**Work instructions**
Whenever the string "title" appears in a line below, please copy the line out.

**Entries supplied**
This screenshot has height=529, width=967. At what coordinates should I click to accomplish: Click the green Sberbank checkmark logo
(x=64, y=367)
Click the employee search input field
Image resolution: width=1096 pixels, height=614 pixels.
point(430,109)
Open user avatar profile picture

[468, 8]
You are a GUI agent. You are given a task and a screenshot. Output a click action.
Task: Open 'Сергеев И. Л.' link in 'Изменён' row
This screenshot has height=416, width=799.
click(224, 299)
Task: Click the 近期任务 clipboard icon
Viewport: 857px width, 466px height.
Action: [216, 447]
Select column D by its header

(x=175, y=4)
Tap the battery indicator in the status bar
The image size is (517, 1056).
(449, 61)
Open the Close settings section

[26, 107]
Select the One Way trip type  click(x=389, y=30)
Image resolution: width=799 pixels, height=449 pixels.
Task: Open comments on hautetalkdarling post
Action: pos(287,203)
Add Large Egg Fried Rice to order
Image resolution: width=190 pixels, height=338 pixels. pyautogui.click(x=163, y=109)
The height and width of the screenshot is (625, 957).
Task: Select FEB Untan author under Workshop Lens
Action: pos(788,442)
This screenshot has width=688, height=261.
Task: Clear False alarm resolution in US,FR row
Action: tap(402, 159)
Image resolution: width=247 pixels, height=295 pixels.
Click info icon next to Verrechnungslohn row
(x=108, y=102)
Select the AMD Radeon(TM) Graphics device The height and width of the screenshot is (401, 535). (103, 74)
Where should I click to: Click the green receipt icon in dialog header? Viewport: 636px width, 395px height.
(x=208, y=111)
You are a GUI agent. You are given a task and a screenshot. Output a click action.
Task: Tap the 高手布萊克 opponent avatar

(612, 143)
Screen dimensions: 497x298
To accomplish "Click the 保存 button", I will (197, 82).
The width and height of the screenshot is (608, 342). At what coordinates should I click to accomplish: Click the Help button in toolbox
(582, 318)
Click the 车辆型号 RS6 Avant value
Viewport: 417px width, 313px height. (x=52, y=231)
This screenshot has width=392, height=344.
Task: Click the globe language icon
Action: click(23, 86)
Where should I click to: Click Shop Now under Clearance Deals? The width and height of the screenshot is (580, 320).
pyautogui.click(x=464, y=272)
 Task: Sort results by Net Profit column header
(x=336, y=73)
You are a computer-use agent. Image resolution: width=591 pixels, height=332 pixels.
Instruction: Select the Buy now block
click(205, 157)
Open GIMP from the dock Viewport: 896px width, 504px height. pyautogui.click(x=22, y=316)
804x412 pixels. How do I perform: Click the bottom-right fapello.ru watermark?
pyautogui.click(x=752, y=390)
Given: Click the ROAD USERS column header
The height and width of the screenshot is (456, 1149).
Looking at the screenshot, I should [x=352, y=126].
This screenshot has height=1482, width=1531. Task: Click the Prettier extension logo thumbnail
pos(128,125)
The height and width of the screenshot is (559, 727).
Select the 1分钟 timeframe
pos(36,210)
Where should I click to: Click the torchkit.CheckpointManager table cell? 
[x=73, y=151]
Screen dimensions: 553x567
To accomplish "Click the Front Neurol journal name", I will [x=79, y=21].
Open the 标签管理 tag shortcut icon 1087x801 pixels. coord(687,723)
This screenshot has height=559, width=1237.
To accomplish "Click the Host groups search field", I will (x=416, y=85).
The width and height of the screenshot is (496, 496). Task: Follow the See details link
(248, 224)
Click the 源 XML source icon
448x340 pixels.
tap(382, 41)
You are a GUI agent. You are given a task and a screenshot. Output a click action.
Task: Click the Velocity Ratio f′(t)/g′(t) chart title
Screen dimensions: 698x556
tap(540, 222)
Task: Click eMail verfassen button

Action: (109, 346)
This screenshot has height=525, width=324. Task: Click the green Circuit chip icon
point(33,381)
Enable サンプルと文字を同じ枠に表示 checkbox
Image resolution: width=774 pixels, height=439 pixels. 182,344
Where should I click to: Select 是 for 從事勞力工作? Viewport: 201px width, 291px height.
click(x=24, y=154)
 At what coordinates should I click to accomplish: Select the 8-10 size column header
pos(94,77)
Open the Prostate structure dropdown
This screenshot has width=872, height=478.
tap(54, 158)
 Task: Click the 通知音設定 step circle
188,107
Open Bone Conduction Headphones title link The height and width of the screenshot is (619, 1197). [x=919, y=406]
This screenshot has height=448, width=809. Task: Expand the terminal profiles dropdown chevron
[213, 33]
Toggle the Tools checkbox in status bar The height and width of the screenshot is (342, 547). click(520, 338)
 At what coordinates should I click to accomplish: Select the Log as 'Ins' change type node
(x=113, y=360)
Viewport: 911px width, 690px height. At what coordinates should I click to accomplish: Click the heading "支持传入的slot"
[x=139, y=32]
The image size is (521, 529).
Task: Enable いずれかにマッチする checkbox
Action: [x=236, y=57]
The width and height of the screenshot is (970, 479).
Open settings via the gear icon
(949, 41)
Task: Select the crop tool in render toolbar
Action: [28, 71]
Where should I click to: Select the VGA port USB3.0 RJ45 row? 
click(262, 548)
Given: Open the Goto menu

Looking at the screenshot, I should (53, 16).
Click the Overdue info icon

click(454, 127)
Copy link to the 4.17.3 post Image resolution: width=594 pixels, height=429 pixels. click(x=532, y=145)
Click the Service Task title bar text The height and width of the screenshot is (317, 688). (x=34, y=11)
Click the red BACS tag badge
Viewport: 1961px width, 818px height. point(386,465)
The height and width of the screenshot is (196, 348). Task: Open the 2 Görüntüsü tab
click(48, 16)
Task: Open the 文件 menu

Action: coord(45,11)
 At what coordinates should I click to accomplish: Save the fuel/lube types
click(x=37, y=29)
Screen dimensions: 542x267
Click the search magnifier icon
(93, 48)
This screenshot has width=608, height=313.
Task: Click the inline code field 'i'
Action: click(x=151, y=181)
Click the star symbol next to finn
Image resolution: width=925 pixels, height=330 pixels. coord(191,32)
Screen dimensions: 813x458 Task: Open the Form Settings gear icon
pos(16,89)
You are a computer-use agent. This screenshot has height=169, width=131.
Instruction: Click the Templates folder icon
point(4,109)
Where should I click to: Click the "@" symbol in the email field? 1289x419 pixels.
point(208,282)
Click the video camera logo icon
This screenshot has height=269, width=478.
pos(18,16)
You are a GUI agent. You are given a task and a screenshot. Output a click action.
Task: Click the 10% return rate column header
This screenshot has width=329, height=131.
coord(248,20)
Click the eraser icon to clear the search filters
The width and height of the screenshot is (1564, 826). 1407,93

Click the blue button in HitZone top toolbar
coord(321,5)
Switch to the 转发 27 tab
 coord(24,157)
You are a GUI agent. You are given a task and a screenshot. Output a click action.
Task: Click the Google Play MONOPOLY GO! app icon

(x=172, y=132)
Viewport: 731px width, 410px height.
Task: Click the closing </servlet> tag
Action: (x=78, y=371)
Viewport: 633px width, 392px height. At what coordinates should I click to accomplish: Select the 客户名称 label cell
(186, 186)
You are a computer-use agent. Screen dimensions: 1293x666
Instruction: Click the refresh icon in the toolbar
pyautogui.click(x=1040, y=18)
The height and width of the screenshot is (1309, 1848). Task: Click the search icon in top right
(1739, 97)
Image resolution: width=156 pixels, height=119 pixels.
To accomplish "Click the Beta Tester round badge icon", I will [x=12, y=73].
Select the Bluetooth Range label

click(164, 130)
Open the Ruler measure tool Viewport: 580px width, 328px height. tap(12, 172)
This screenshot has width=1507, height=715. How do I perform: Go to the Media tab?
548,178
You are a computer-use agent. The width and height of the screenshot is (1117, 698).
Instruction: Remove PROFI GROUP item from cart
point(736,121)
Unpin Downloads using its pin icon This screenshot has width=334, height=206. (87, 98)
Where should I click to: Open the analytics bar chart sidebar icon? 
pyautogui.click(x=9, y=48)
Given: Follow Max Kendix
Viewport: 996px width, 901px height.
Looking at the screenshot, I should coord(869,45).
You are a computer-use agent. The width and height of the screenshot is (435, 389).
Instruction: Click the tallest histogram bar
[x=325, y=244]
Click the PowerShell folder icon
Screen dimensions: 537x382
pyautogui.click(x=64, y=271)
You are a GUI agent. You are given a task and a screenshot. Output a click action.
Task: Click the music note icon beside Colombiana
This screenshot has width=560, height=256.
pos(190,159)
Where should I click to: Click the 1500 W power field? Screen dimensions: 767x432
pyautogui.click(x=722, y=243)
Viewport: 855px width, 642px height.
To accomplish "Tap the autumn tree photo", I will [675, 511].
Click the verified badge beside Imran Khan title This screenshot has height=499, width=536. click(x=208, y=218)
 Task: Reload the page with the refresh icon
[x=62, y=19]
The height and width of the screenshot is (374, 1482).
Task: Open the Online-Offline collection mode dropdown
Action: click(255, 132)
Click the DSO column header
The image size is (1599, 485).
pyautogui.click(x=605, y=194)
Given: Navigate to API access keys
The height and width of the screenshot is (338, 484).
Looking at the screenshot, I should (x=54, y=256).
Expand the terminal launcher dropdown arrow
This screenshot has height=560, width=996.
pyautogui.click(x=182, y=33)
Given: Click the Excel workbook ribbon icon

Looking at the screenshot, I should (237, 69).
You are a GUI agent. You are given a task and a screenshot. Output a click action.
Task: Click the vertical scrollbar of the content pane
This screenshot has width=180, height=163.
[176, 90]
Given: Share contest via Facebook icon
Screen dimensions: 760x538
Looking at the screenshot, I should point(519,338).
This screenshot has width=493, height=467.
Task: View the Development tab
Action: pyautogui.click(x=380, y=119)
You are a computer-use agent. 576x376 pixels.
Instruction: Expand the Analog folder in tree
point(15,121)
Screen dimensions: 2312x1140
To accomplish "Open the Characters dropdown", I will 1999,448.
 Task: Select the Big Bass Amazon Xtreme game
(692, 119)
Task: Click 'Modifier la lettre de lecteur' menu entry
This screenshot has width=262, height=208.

**Solution**
Task: Click the Velocity Ratio f′(t)/g′(t) chart title
Open Bone Conduction Headphones title link The height and width of the screenshot is (619, 1197). [x=919, y=406]
Click the Service Task title bar text The height and width of the screenshot is (317, 688). (x=34, y=11)
Click the verified badge beside Imran Khan title This screenshot has height=499, width=536. click(x=208, y=218)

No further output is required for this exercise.